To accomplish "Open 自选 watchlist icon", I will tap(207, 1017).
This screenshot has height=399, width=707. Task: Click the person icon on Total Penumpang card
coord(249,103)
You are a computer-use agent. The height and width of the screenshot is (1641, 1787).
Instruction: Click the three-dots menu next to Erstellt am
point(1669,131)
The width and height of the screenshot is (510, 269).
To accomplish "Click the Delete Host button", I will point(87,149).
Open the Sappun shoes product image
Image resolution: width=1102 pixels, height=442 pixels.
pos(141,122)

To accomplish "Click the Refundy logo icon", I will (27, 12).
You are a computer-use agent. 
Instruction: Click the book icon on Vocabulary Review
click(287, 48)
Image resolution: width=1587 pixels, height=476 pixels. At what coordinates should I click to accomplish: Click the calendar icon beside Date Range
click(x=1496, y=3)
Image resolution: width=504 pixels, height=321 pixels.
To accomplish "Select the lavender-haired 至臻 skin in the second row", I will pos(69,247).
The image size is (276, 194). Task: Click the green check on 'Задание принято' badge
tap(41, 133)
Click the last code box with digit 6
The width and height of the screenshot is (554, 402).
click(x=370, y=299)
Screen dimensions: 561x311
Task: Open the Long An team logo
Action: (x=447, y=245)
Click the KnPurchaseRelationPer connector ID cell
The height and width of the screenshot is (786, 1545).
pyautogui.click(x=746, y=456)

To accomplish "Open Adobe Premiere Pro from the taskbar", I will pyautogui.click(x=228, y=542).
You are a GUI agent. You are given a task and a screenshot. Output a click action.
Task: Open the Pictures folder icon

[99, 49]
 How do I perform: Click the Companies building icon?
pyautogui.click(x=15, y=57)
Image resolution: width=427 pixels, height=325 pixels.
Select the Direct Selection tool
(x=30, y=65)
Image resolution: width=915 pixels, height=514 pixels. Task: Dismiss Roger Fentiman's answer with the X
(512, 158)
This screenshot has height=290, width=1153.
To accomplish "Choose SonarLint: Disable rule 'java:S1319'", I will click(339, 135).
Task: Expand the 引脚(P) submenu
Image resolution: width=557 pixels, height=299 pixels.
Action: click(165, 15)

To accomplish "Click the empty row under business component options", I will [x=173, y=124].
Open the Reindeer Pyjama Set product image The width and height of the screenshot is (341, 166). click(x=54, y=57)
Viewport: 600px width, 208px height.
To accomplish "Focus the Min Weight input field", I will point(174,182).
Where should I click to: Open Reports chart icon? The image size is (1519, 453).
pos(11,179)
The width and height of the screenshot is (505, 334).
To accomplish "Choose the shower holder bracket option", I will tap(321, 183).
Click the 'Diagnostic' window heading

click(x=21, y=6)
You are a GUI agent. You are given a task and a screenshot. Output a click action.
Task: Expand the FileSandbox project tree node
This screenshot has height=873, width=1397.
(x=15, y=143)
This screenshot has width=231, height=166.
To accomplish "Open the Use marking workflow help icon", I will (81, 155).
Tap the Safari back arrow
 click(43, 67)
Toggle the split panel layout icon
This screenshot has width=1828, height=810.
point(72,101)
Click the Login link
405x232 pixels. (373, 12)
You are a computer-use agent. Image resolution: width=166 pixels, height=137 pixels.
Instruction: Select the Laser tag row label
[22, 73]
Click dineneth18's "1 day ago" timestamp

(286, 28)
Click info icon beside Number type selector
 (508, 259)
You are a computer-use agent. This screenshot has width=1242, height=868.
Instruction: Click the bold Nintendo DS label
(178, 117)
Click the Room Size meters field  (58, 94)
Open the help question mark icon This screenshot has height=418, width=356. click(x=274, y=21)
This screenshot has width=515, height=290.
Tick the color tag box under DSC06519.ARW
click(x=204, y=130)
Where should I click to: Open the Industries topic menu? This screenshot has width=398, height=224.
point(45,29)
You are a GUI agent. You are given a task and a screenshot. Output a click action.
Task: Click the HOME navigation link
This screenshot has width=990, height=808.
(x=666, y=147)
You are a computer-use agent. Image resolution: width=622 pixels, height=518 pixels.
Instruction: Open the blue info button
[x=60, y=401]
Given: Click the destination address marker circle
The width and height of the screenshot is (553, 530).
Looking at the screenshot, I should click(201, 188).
####################
## WHAT IS EXPECTED
This exercise requires an exact copy of all the records.

## SOLUTION TO THIS PROBLEM
To accomplish "Open 自选 watchlist icon", I will tap(207, 1017).
This screenshot has height=399, width=707. Task: Click the person icon on Total Penumpang card
coord(249,103)
You are a computer-use agent. The height and width of the screenshot is (1641, 1787).
Instruction: Click the three-dots menu next to Erstellt am
point(1669,131)
The width and height of the screenshot is (510, 269).
To accomplish "Click the Delete Host button", I will point(87,149).
Open the Sappun shoes product image
Image resolution: width=1102 pixels, height=442 pixels.
pos(141,122)

To accomplish "Click the Refundy logo icon", I will (27, 12).
You are a computer-use agent. 
Instruction: Click the book icon on Vocabulary Review
click(287, 48)
Image resolution: width=1587 pixels, height=476 pixels. At what coordinates should I click to accomplish: Click the calendar icon beside Date Range
click(x=1496, y=3)
Image resolution: width=504 pixels, height=321 pixels.
To accomplish "Select the lavender-haired 至臻 skin in the second row", I will pos(69,247).
The image size is (276, 194). Task: Click the green check on 'Задание принято' badge
tap(41, 133)
Click the last code box with digit 6
The width and height of the screenshot is (554, 402).
click(x=370, y=299)
Screen dimensions: 561x311
Task: Open the Long An team logo
Action: (x=447, y=245)
Click the KnPurchaseRelationPer connector ID cell
The height and width of the screenshot is (786, 1545).
pyautogui.click(x=746, y=456)

To accomplish "Open Adobe Premiere Pro from the taskbar", I will pyautogui.click(x=228, y=542).
You are a GUI agent. You are given a task and a screenshot. Output a click action.
Task: Open the Pictures folder icon

[99, 49]
 How do I perform: Click the Companies building icon?
pyautogui.click(x=15, y=57)
Image resolution: width=427 pixels, height=325 pixels.
Select the Direct Selection tool
(x=30, y=65)
Image resolution: width=915 pixels, height=514 pixels. Task: Dismiss Roger Fentiman's answer with the X
(512, 158)
This screenshot has height=290, width=1153.
To accomplish "Choose SonarLint: Disable rule 'java:S1319'", I will click(339, 135).
Task: Expand the 引脚(P) submenu
Image resolution: width=557 pixels, height=299 pixels.
Action: click(165, 15)

To accomplish "Click the empty row under business component options", I will [x=173, y=124].
Open the Reindeer Pyjama Set product image The width and height of the screenshot is (341, 166). click(x=54, y=57)
Viewport: 600px width, 208px height.
To accomplish "Focus the Min Weight input field", I will point(174,182).
Where should I click to: Open Reports chart icon? The image size is (1519, 453).
pos(11,179)
The width and height of the screenshot is (505, 334).
To accomplish "Choose the shower holder bracket option", I will tap(321, 183).
Click the 'Diagnostic' window heading

click(x=21, y=6)
You are a GUI agent. You are given a task and a screenshot. Output a click action.
Task: Expand the FileSandbox project tree node
This screenshot has height=873, width=1397.
(x=15, y=143)
This screenshot has width=231, height=166.
To accomplish "Open the Use marking workflow help icon", I will (81, 155).
Tap the Safari back arrow
 click(43, 67)
Toggle the split panel layout icon
This screenshot has width=1828, height=810.
point(72,101)
Click the Login link
405x232 pixels. (373, 12)
You are a computer-use agent. Image resolution: width=166 pixels, height=137 pixels.
Instruction: Select the Laser tag row label
[22, 73]
Click dineneth18's "1 day ago" timestamp

(286, 28)
Click info icon beside Number type selector
 (508, 259)
You are a computer-use agent. This screenshot has width=1242, height=868.
Instruction: Click the bold Nintendo DS label
(178, 117)
Click the Room Size meters field  (58, 94)
Open the help question mark icon This screenshot has height=418, width=356. click(x=274, y=21)
This screenshot has width=515, height=290.
Tick the color tag box under DSC06519.ARW
click(x=204, y=130)
Where should I click to: Open the Industries topic menu? This screenshot has width=398, height=224.
point(45,29)
You are a GUI agent. You are given a task and a screenshot. Output a click action.
Task: Click the HOME navigation link
This screenshot has width=990, height=808.
(x=666, y=147)
You are a computer-use agent. Image resolution: width=622 pixels, height=518 pixels.
Instruction: Open the blue info button
[x=60, y=401]
Given: Click the destination address marker circle
The width and height of the screenshot is (553, 530).
Looking at the screenshot, I should click(201, 188).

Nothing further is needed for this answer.